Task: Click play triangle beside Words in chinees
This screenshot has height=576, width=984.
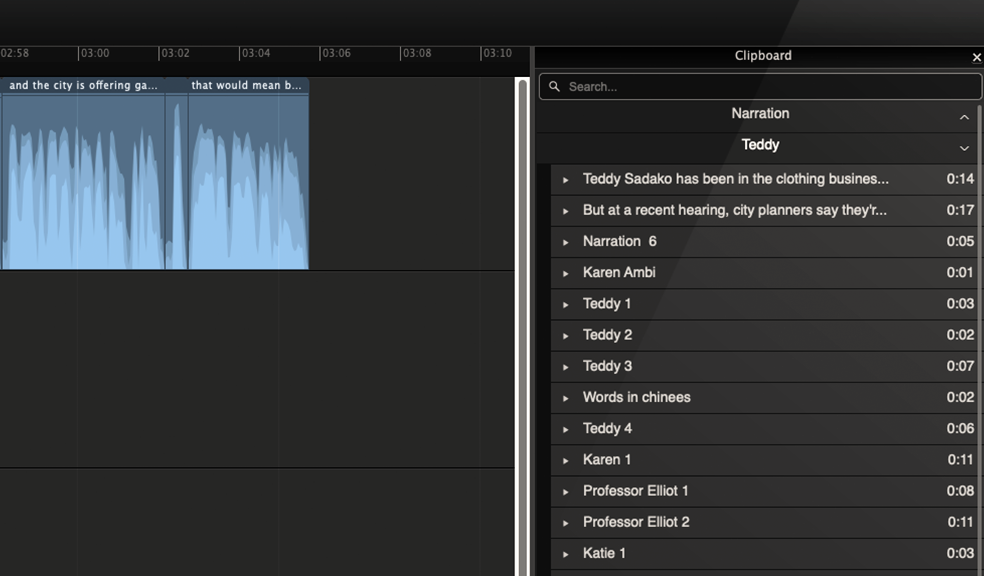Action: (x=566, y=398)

+===+

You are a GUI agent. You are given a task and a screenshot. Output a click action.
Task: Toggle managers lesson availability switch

+===+

Return a word-for-word copy of the lines above from the one holding "You are a GUI" through the one holding "Task: Toggle managers", with both of them included and nothing besides.

= ANSWER BOX =
You are a GUI agent. You are given a task and a screenshot. Output a click action.
Task: Toggle managers lesson availability switch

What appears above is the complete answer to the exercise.